RN: The notion of safety plans is very prominent across my service, for children and adults. Sadly significant increase in self harming and people taking their own life post covid, not a surprise to anyone who reads the news, is a national thing. Practice of having safety plans in place for adult parents and assisting children with knowing their parent made an attempt on their life and what to do next, so safety plans are frequently part of our service, they’re a necessary part.

You’re asking me about safety plans for sharing outcomes of child proceedings I’m aware that has happened, when questions of adults ability to stay safe. Let’s audit what we do and work out again whether there’s something that needs to happen. I’m really clear I’ve got to make my judgements, they’re part of my remit to make.

SJ: Thank you

C: Think that’s a fair observation, we all understand overburden of policy at expense of actual actions, and we all understand situation can arise on only one occasion… that’s what we have here. You have to strike that balance because there probably couldn’t be a more difficult outcome to a plan, from Ms McKenzie’s evidence saying this was not how it was supposed to happen, they’re can’t be a more difficult outcome than what we’ve been considering throughout this inquest. Balance understand that, this is case that demonstrates worse possible outcomes.

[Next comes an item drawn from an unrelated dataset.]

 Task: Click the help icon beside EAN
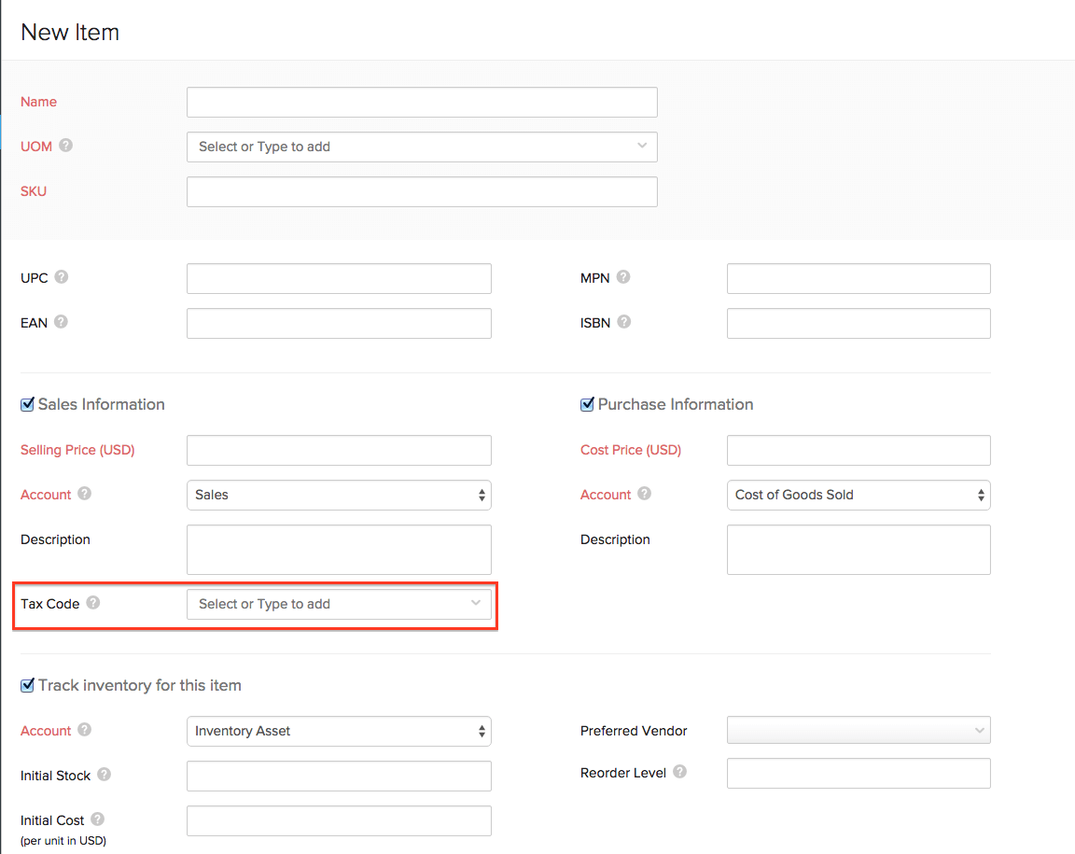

I think that probably then is the evidence we need from you. I’m grateful for you coming today, and attending number of days of inquest to assist your view on things… and for the indications you’ve made… particularly engagements with Fern’s own family, and Pamela Yates or someone like her, she probably works in a network.

I’ll give consideration and will give thoughts to the learning, and indications of learning as result of discussions today.

Richard Nash was released. Court was adjourned for lunch. Then we were back at 3pm for legal arguments and submissions. I can’t report them until the case is over (and probably wont choose to anyhow).

We’re back in court tomorrow for more evidence in the morning and the coroner has indicated he intends to conclude tomorrow afternoon. I’ll report as soon as I can, but will also have a 4 hour drive home, so it might not be until Friday.

With thanks to everyone following Fern’s inquest, sharing, discussing, commenting [comments will go live once the inquest has finished], supporting and funding my reporting. Thank you.